Beyond the boundaries

Institutions will not get the best employees if limits regarding language or nationality are imposed, argues Ryszard Piotrowicz

February 10, 2011



Credit: Liam Derbyshire


Maurice Johnston played football in Glasgow for both Celtic and Rangers. April McMahon was, at the end of January, appointed the next vice-chancellor of Aberystwyth University. And the two have something in common - apart from being Scots - that is significant, primarily for Aberystwyth but also for higher education in the UK as a whole: what they are not. One was not a Protestant, the other is not a Welsh speaker.

When Mo Johnston joined Rangers, the move was reviled by Rangers fans and west-of-Scotland bigots not only because he had previously played for Celtic but because he was a Roman Catholic. In fact he was (erroneously) considered to be the first Catholic to have signed for Rangers, and the truth does not matter too much if it is going to get in the way of a bit of good old-fashioned bigotry. But it was seen as a bold, imaginative and even courageous signing by manager Graeme Souness.

That was 1989. In 2011, Aberystwyth University announced McMahon's appointment. It seems that the choice has been widely welcomed. It is bold, it is imaginative, but is it courageous? In a way it is.

McMahon is not a Welsh speaker. She appears to be the first non-Welsh-speaking chief executive at Aberystwyth ever, certainly in modern times. Until now it has been a criterion for appointment to the post that the successful candidate speak Welsh.

There have been some excellent vice-chancellors at Aberystwyth, but how can a university aiming to compete and thrive in the 21st century seriously achieve these objectives if it imposes a linguistic condition that excludes more than 99 per cent of potential candidates? When some mainland European universities offer entire degree courses in English, it is anachronistic, to say the least, to insist that the chief executive should come from a pool that is tiny. In the view of some, that policy pointed to real ambivalence about the institution's determination to develop.

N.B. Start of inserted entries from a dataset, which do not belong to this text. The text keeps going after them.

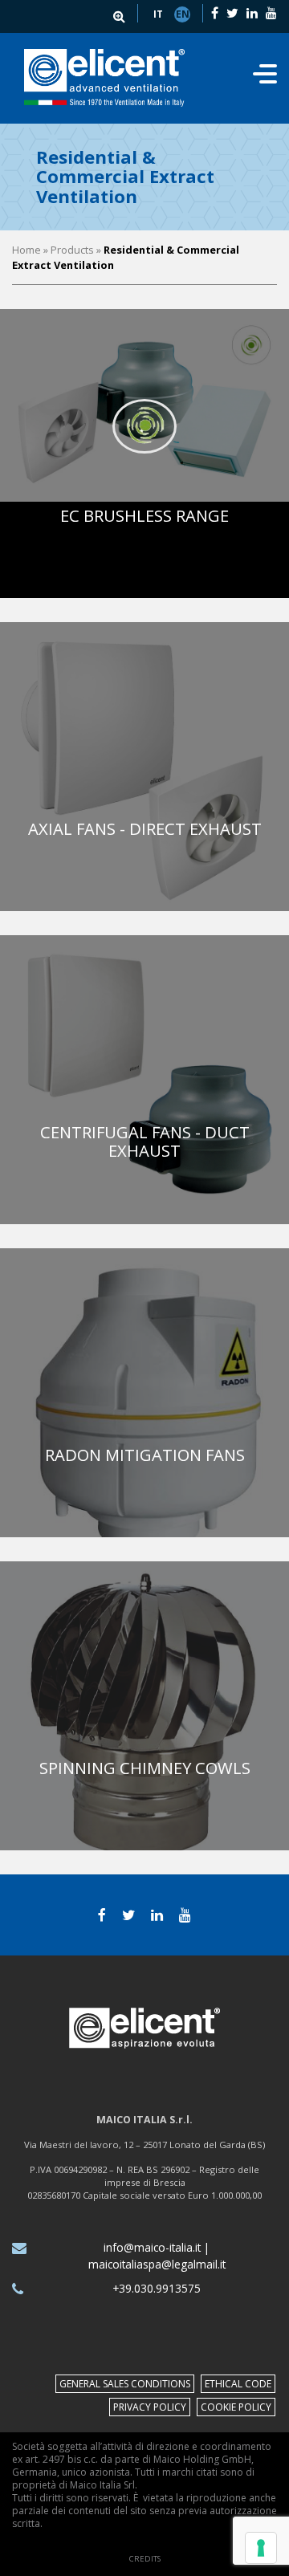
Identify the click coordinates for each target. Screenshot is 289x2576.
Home (26, 249)
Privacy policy (149, 2407)
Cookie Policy (236, 2407)
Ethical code (238, 2384)
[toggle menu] (265, 79)
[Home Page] (104, 78)
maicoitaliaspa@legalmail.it (157, 2264)
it (158, 14)
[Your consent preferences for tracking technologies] (261, 2548)
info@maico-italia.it (152, 2247)
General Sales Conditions (124, 2384)
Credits (145, 2559)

Aberystwyth's previous policy of appointing only Welsh-speaking vice-chancellors has nothing to do with inherent prejudice; it was based on legitimate recognition of the place and role of the university in Wales and in the development of Welsh culture.

But times change: if the Roman Catholic Church could risk appointing a Polish chief executive in 1978, Rangers could sign a Catholic in 1989 and the US could manage to elect a black president in 2008 (and I appreciate that some of these events had greater international significance than others), surely Aberystwyth in 2011 could recognise that the institution might survive, and thrive, under a vice-chancellor from somewhere beyond Offa's Dyke?

But McMahon's appointment has much wider ramifications too. The main UK political parties all want to show how "tough" they are on immigration. The higher education sector stands to lose out greatly if caps on visas for non-European Union citizens are introduced as currently planned.

The UK government appears either to not understand, or at least to not care, about the importance of getting the best person for the job in higher education and research. People traditionally are appointed at UK universities because of their abilities, their knowledge and their skills; their passports cannot be the issue if the best are to be recruited. And with all those high fees, are students not entitled to demand the best possible - or instead will any old Brit do?

Aberystwyth has recognised that the institution is more likely to thrive if it has the best person to lead it, and that includes its role in the preservation and promotion of the Welsh language and culture.

At the national level, however, the government is threatening to regress - "British jobs for British workers", as Gordon Brown once said, blithely ignoring the fact that most of the foreign workers had the right to be here anyway.

In academia nothing could be worse than British jobs for British workers. We need foreign nurses and doctors because the health service cannot function without them. We need foreign academics because if we close our doors to them we risk seriously lowering standards.

In that sense, the appointment of McMahon, an outsider, is a move that should be recognised and followed by universities throughout the country, and they should be fighting the government's attempts to deny them that right.